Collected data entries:
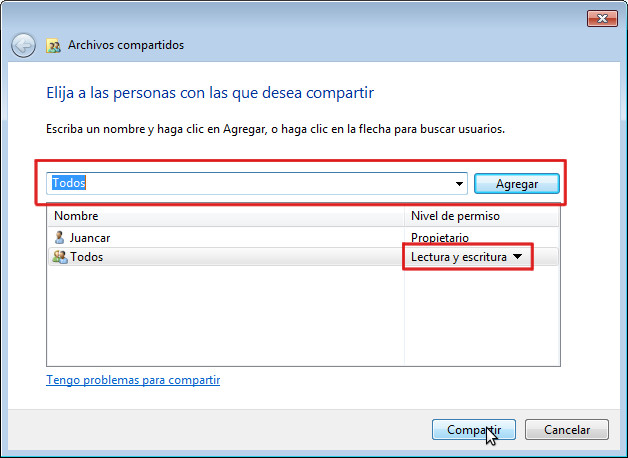The height and width of the screenshot is (458, 628).
Task: Sort by the Nivel de permiso header
Action: [481, 216]
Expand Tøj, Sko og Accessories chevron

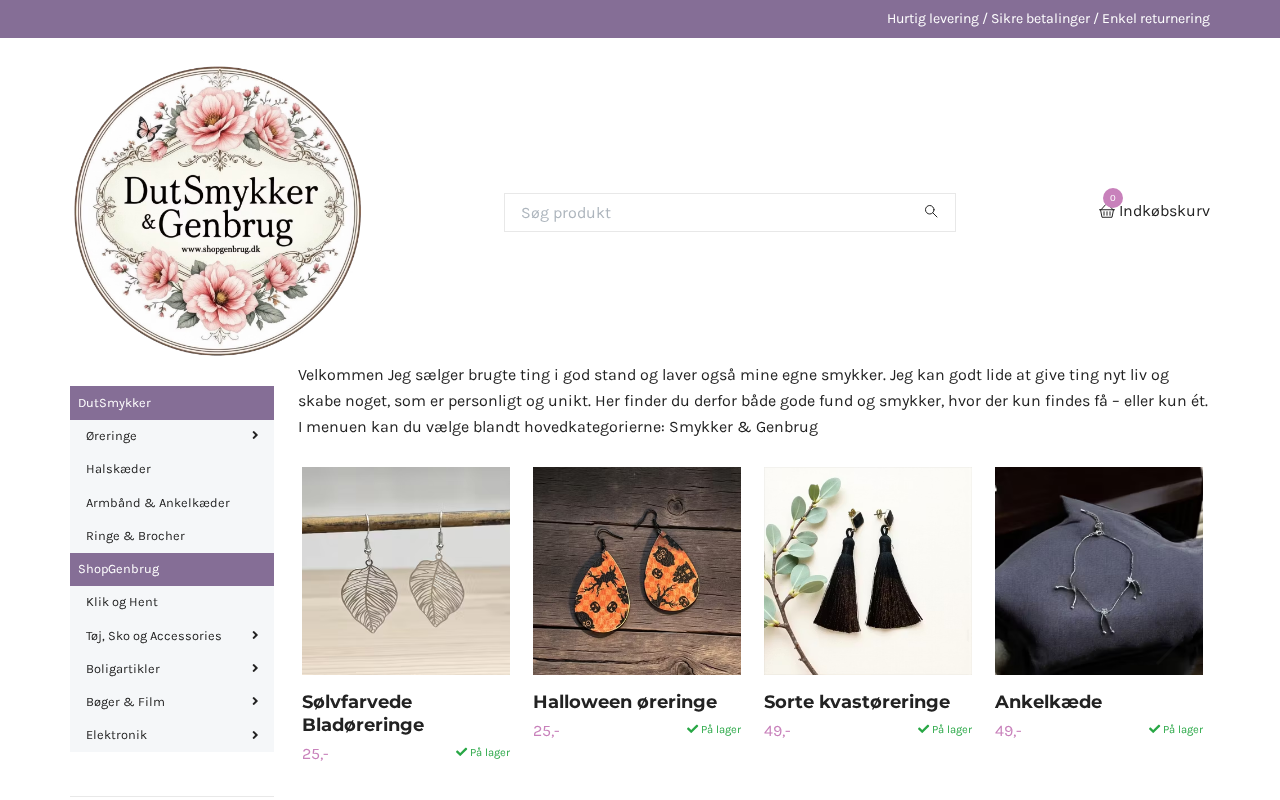pyautogui.click(x=255, y=635)
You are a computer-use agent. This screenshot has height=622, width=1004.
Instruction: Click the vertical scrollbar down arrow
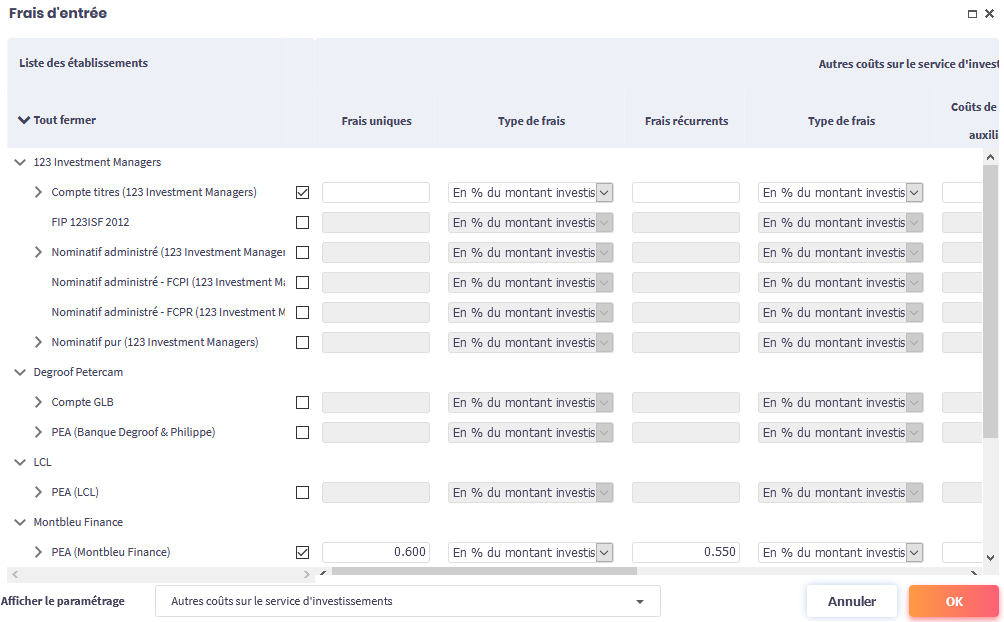click(990, 558)
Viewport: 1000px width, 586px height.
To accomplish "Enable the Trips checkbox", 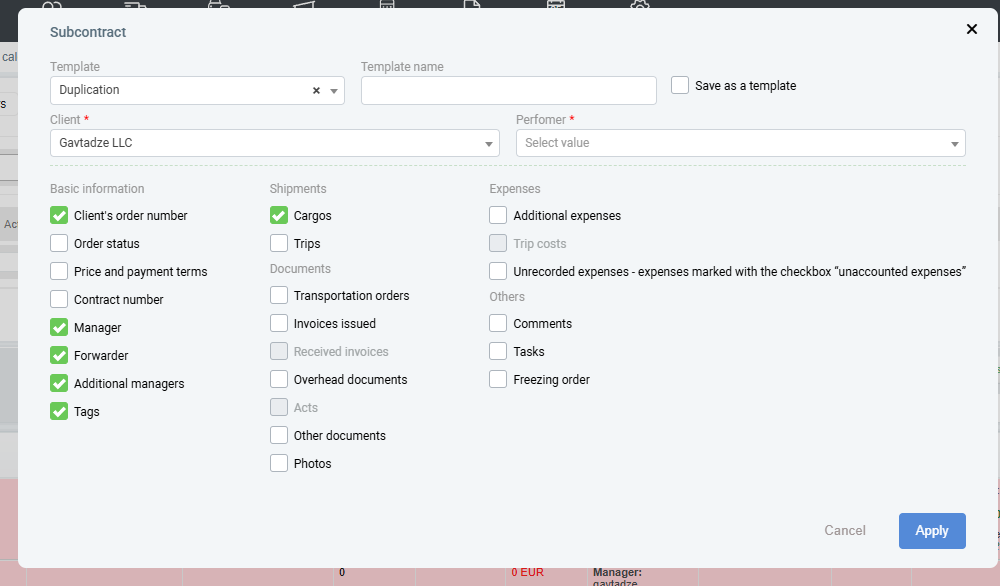I will point(279,243).
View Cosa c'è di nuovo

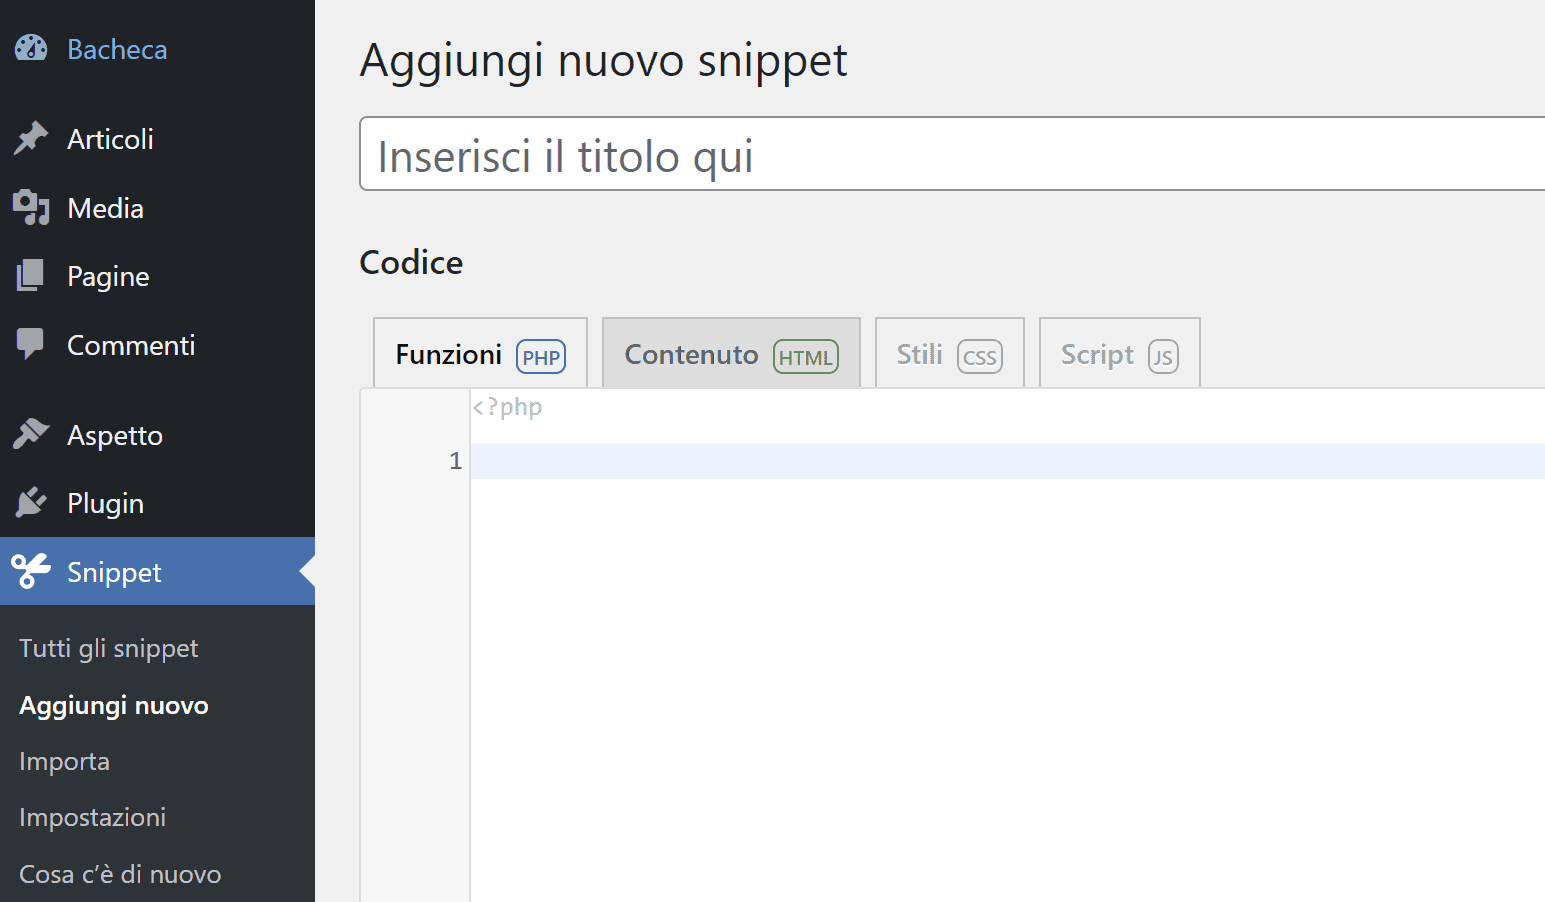120,873
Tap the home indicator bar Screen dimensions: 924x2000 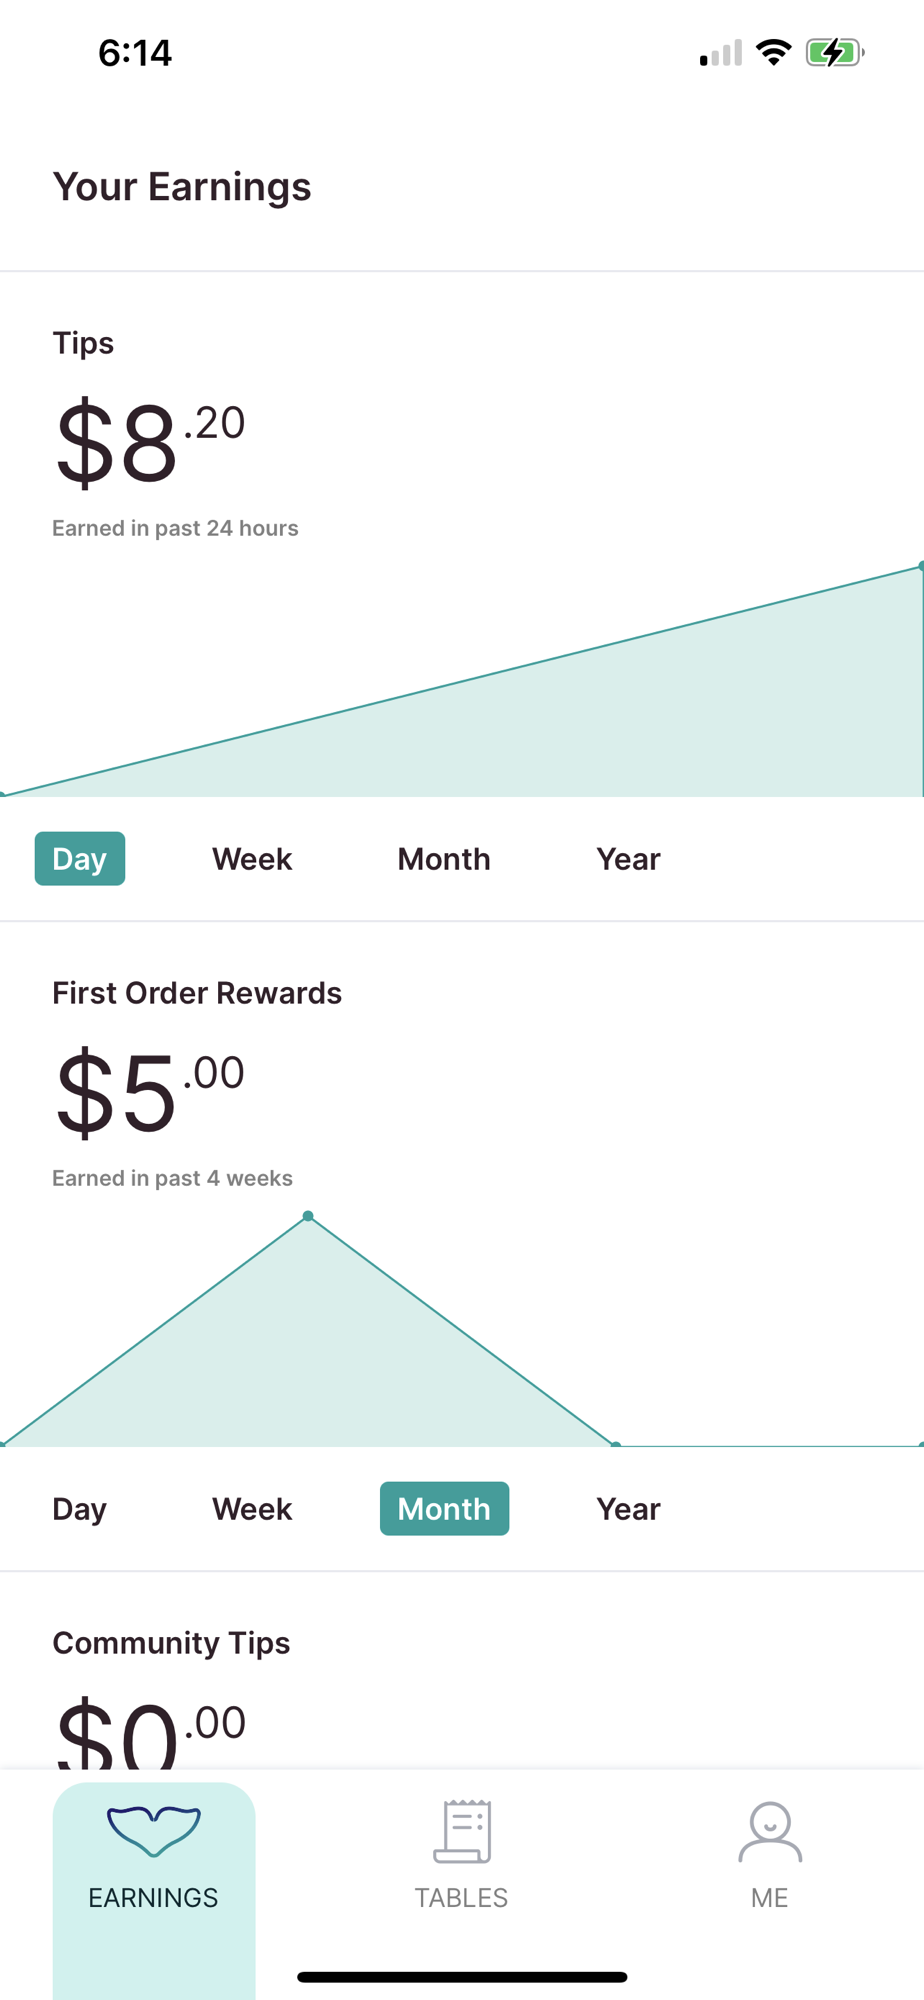(462, 1976)
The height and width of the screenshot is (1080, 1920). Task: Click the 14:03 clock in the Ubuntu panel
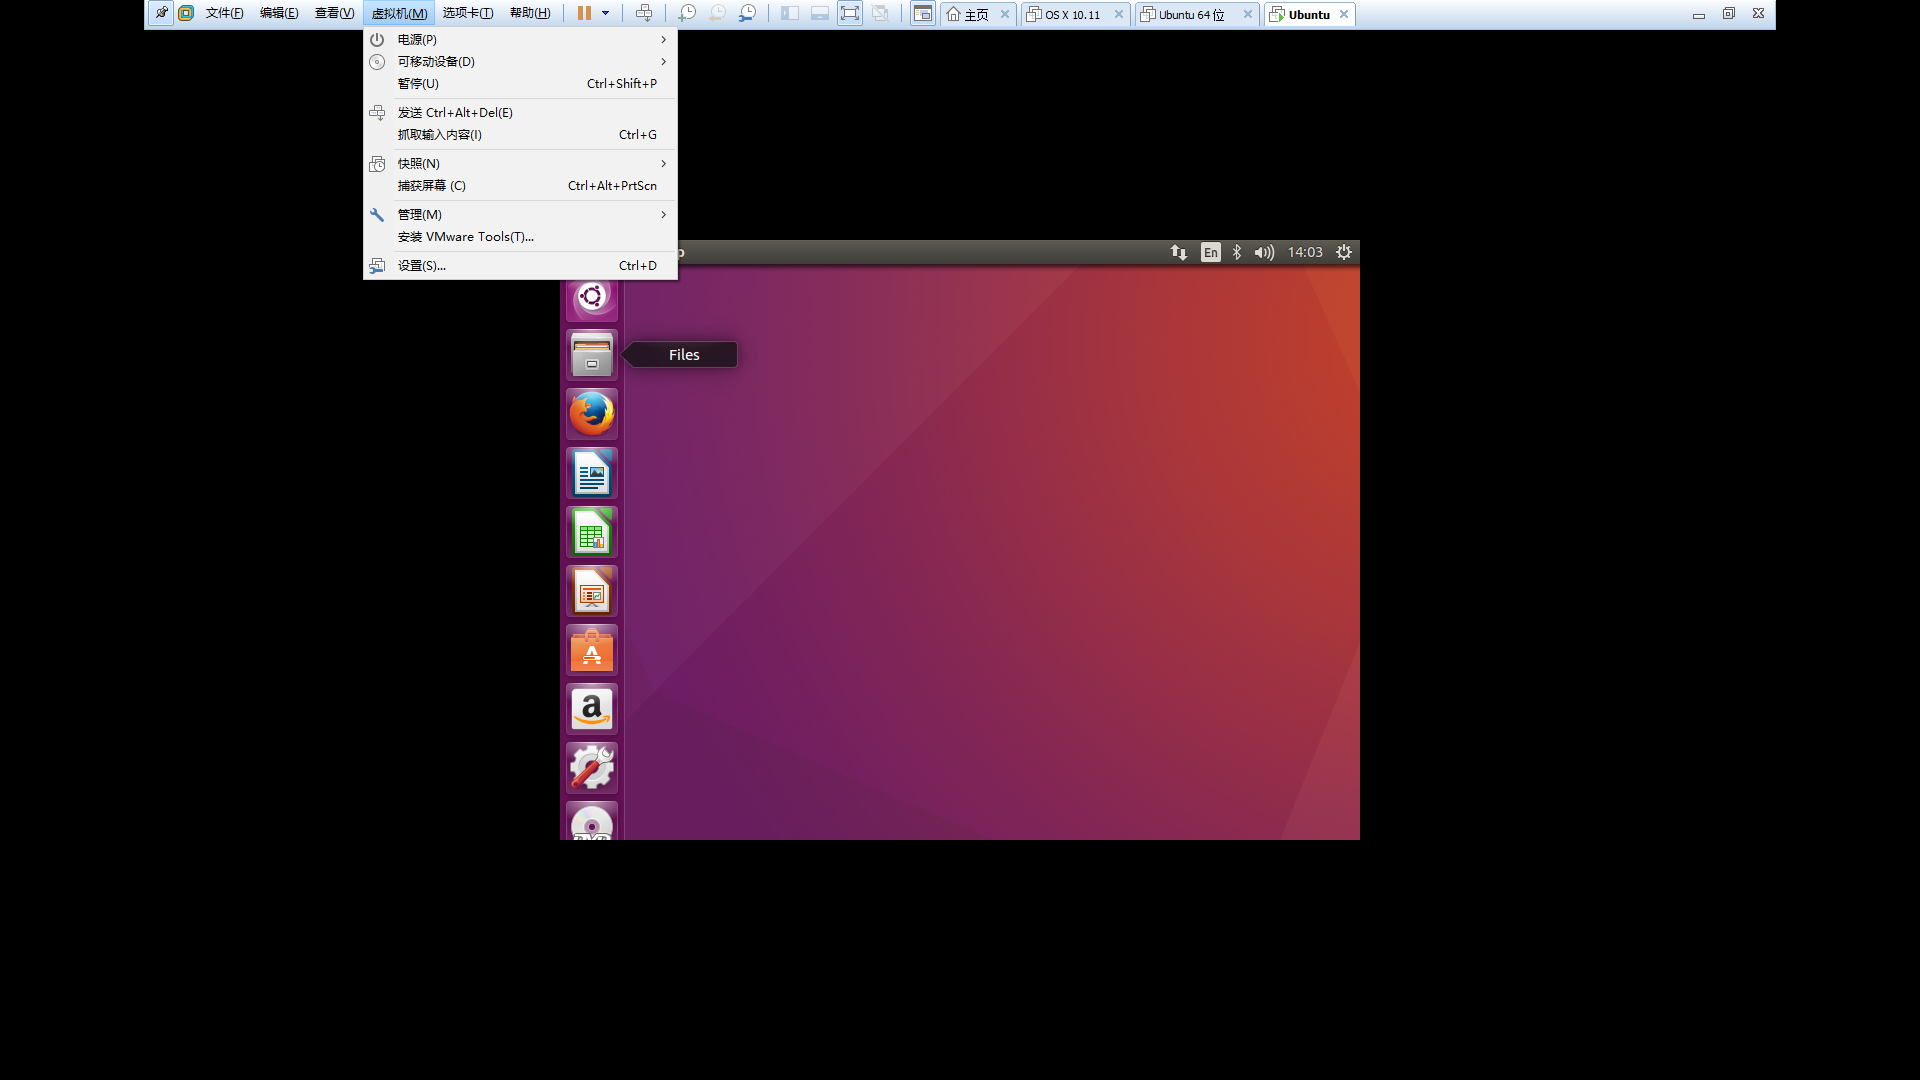click(x=1305, y=252)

_Short exercise:_
Count the lines in the items above that contain the string "Task", treating uppercase and lowercase as different. Give only the number.

_Solved exercise:_
2